“昨天的失败,让沉世魁不信任朝鲜军,但用东江军做主力,就不怕减员太多吗?”
多铎冷眼看着战场,
“欺负俺从山里走出来,没有战马群,竟这般肆无忌惮吗?”
“传令前军撤下休整一刻,虎莫吞率本部上前,不与明军拼火器,樘排在前,向前挺进二十步。”
所谓樘排,就是用几十根木头并排钉在一起的大木牌,后面有五根木头支撑,能躲十几个士兵,这种樘排挡不住大铜弗朗机炮和涌珠炮,但能挡住火铳之类的轻火器。
虎莫吞带着一千三百人上前,刀盾兵推着樘排慢慢推进,不顾伤亡,按照军令,在上个前军的基础上,再向前挺进二十步。
沉世魁以为多铎能有什么新花样,没想到看了个无趣:
“想要给骑兵和白甲兵制造空间凿阵吗?”
“传令,中军出迎锋攒枪车于两前侧,防范敌骑军突袭,前军战车营,大铜弗朗机炮先发,涌珠炮后发,步火营上虎蹲炮于八十步攻敌樘排。”
令旗舞动,令兵奔去。
明军战阵随之发生变化。
明军与清军交战,特别是沉世魁这种跟建奴干了十几二十年的老将,对建奴打仗那点花活儿,早就了然于心。
对阵建奴,首先不要想到怎么赢,要做到怎么稳,然后,注意防范建奴的白甲兵和索伦死兵,就可以了。
车墙、迎锋攒枪车、枪林、勾刀,就是为他们准备的。
然后,就会发现,打着打着,建奴自己就把自己打崩了。
人少、没有后勤、无法劫掠补充、就是致命缺陷。
只要战势能稳下来,就算被冲阵了,也能从容撤退,但要是稳不下来,几百建奴也能追着成千上万明军跑。
所谓“兵势如堤坝拦江,千钧之力轰然仍稳如泰山,则截江断流,若外强中干,内外皆虚,则一溃千里,不可挡也。”
这就很符合明军的现状。
说的简单些,
绝大部分明军,就只能打一锤子战争,如果挺住了,吃到了便宜,那简直是猛虎出笼,势不可挡,如果没挺住,数千数万的成建制逃散,也没什么稀奇。
沉世魁为什么这么早出“迎锋攒枪车”,就是对东江军与白甲兵厮杀没有信心的表现,他并不认为自己的士兵能挡住建奴双层披甲的白甲兵凿阵,
如果自己的前军和中军被白甲兵凿穿了,两翼的朝鲜军恐怕会跑的比兔子还快,而这种情况下,但凡有一个逃跑的士兵,全军也会随之全面溃散。
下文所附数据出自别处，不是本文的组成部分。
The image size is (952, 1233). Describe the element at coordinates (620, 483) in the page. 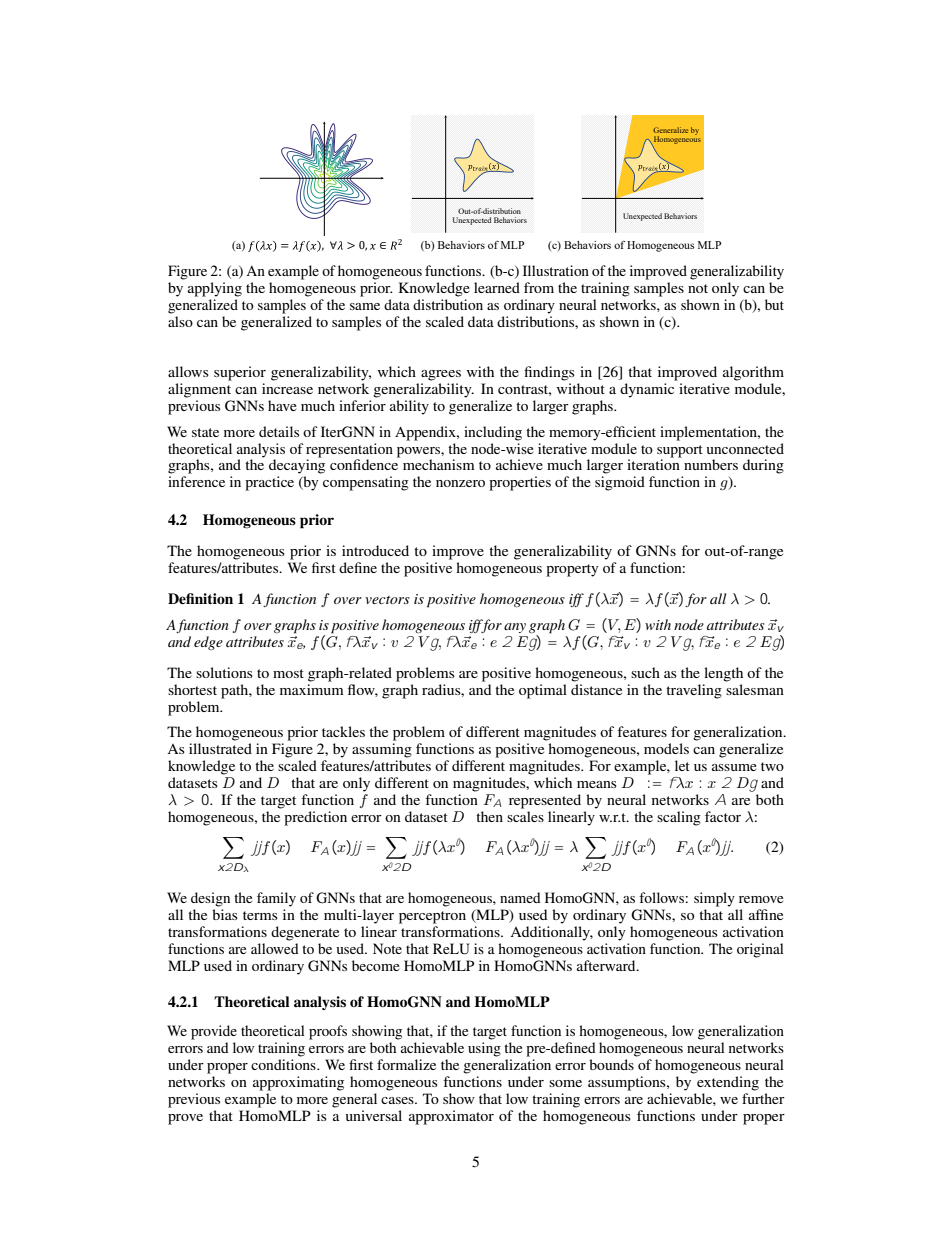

多铎看到沉世魁出了“迎锋攒枪车”还有后面五台“一窝蜂”火箭车,自然知道今天没有机会了,狠狠啐了叩唾沫:
“收兵!”
建奴收兵回去了,东江军也慢慢收兵回营。
傍晚时分,
双方派人去战场上收殓自己人的尸体,所有人都沉默着,不去看敌方,即便擦肩而过,也没有任何过激反应。
沉世魁又坚持了一天,群山中的军寨,也多坚守了一天。
皇太极还在等待多尔衮大肆劫掠朝鲜,多铎击溃沉世魁,他的大军能够顺利过群山。
可惜,
一连八天过去,
军寨内的明军丝毫没有撤军回援的迹象。
第二天,也就是攻寨的第九天。
张猎鹿站在残破的塔楼上,对着寨前上班的建奴军喊道:“今天是第九天,你们再坚持一天,明天晚上我们就走,寨子里留了粮食,你们安心吃!”
建奴士兵们沉默不语,一派肃杀相,但行为上却是给予了张猎鹿回应,仗打的软绵绵,没有力气。
今天的镇江城下,沉世魁和多铎都没有选择展开正面厮杀,因为他们默契的选择了斥候战,从早到晚,双方派出去的探骑死伤惨烈,通常派出去二十个,只能回来十四五个,每个时辰,双方都会派出数队探骑,十二个时辰,无一间断,
等到第十五个时辰的时候,沉世魁率先坚持不住了,实在死不起了,而多铎也没好到哪里去,近百个骑兵损失,哪个主将不心疼?
于是,
双方同时打消了给对方水源下毒,给野兽喂药,大面积洒毒粉的心思。
五月十八。
王新率军撤到刚刚建好的第四道军寨防守,沉世魁又跟多铎正面打了几仗,谁都没占到什么便宜。